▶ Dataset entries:
>>>

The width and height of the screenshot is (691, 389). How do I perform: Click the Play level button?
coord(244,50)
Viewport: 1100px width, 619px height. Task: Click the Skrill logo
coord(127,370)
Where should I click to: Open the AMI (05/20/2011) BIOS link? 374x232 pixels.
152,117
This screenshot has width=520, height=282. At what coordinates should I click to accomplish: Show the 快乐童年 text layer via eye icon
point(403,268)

<<<
>>>

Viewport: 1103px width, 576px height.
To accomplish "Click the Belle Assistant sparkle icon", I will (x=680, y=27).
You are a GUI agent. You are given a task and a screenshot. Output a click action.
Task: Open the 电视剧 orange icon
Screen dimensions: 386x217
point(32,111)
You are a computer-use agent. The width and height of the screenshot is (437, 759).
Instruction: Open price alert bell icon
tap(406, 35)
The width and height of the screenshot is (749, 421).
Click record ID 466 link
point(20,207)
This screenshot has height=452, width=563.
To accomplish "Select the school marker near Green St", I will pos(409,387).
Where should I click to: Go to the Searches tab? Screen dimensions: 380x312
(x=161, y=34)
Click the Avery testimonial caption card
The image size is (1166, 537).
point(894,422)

<<<

▶ What is being asked:
If a line in the data above holds the string "agent", report that line.

▶ Worked solution:
You are a GUI agent. You are given a task and a screenshot. Output a click action.
You are a computer-use agent. The width and height of the screenshot is (437, 759).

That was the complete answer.